What this task involves.
Look through the lines below, find those with the word "agent", and copy them.

Task material.
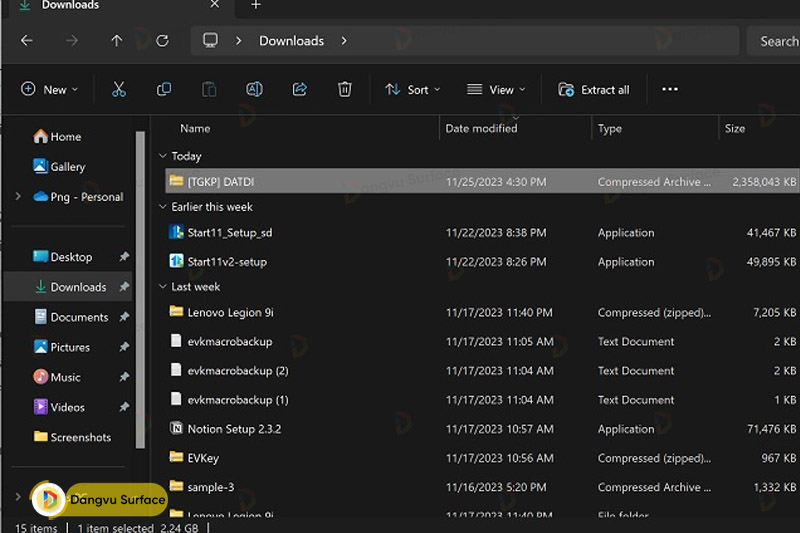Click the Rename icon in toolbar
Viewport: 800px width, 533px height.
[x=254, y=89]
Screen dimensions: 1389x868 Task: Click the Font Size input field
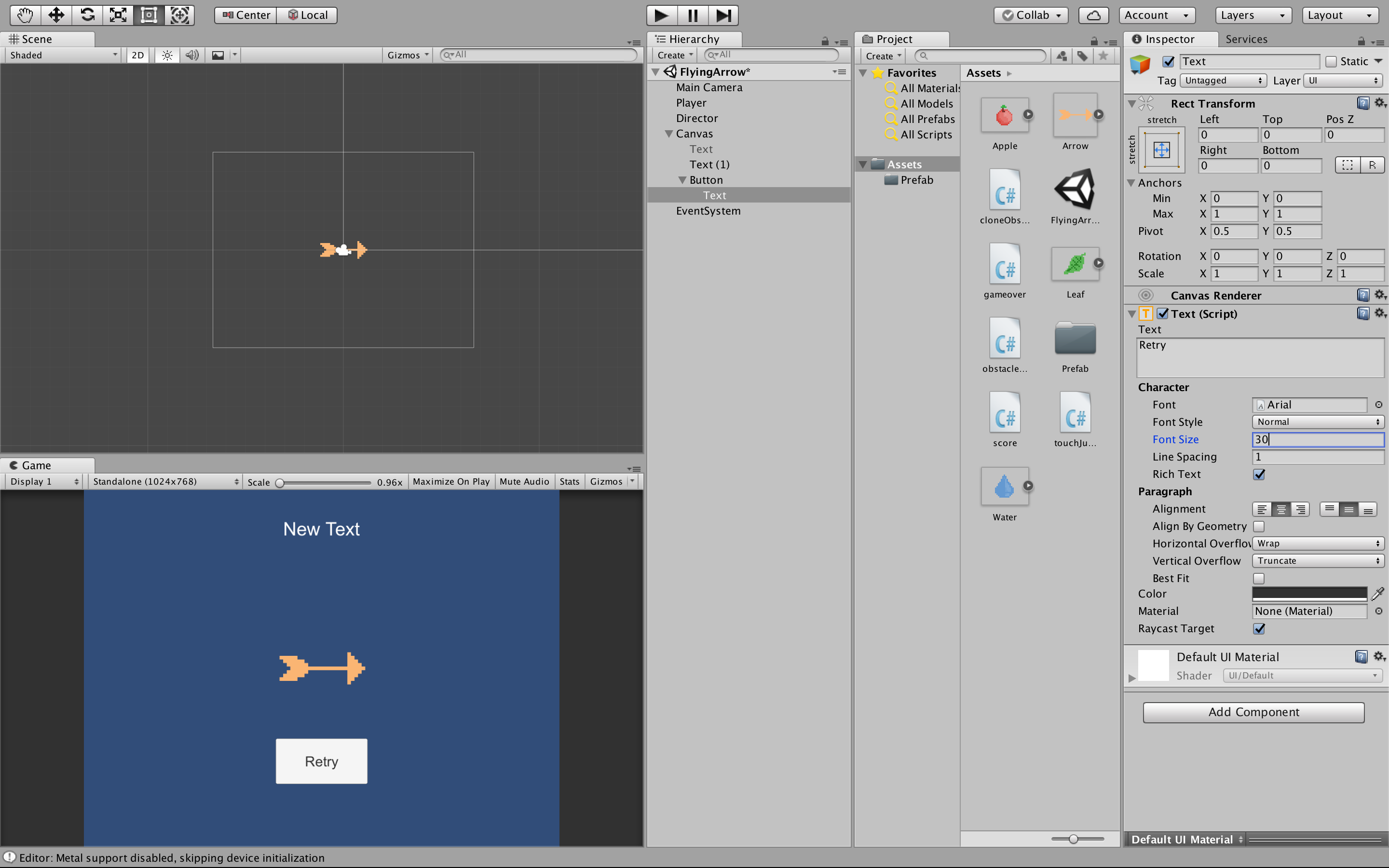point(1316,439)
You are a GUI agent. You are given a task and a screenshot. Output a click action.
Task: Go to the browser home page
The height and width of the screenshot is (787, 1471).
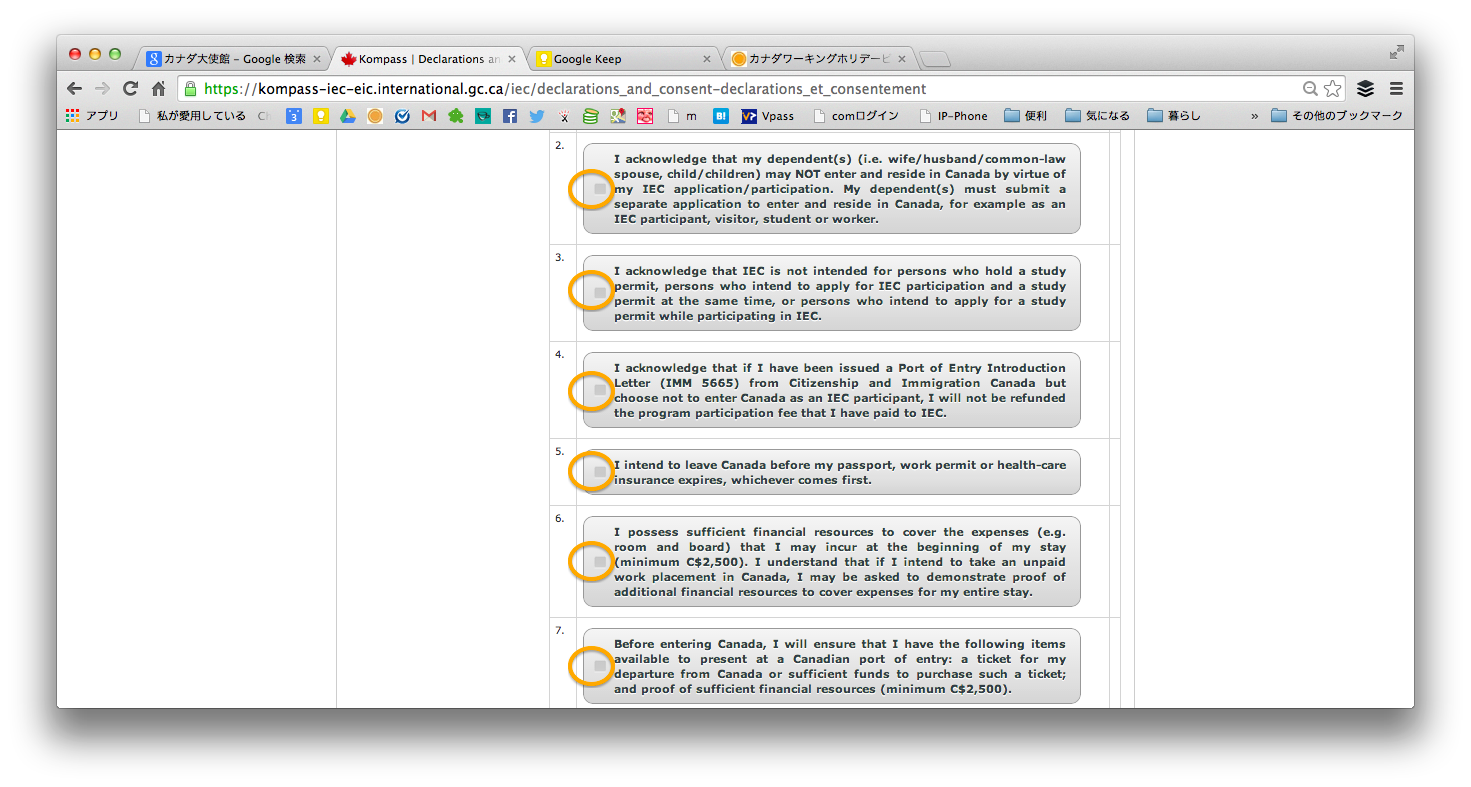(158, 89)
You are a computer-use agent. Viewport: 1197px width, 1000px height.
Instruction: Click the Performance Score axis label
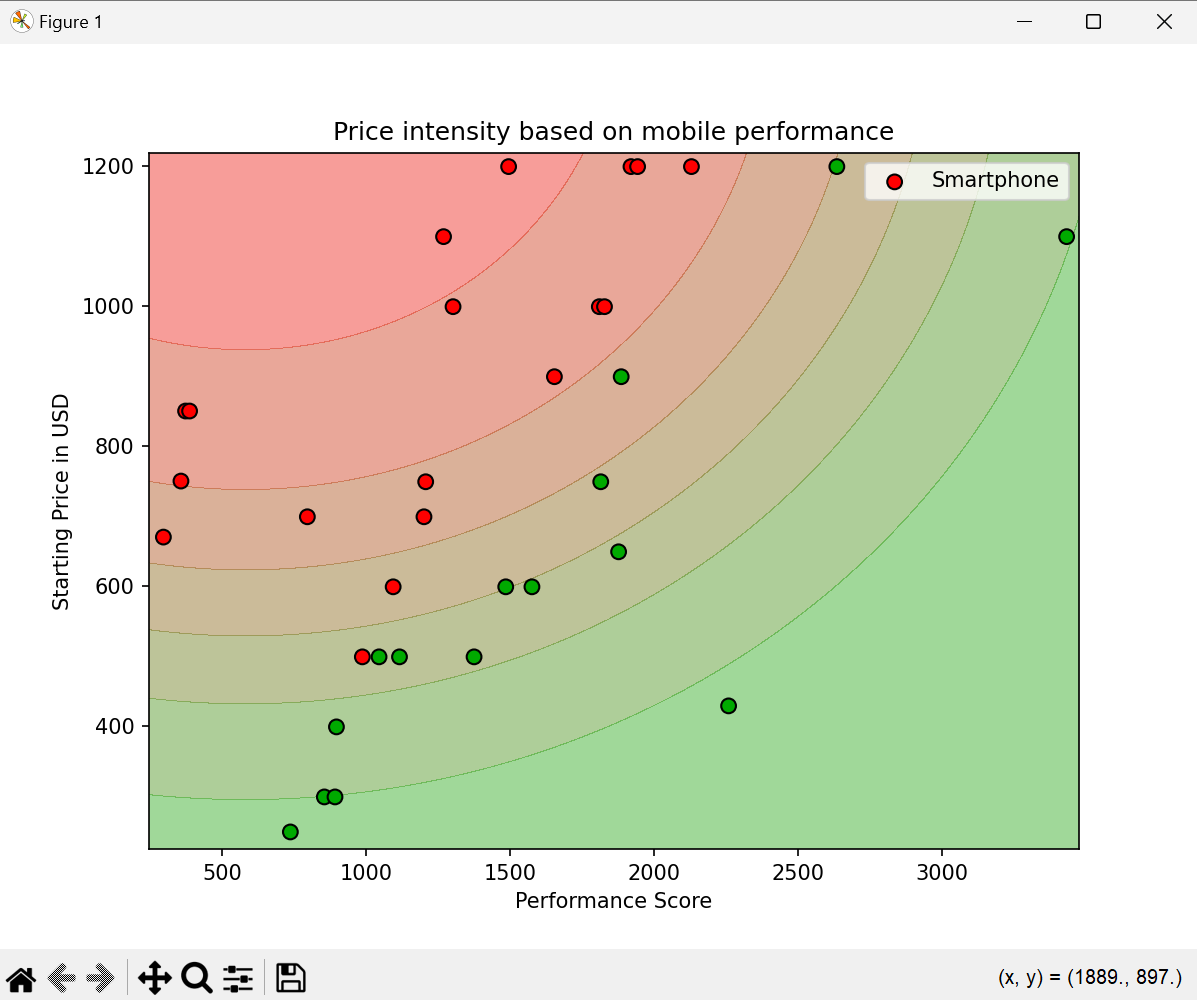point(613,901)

Output below.
You are a GUI agent. You are given a task and a screenshot. Output a click action.
You are a computer-use agent. Viewport: 1197px width, 1000px height.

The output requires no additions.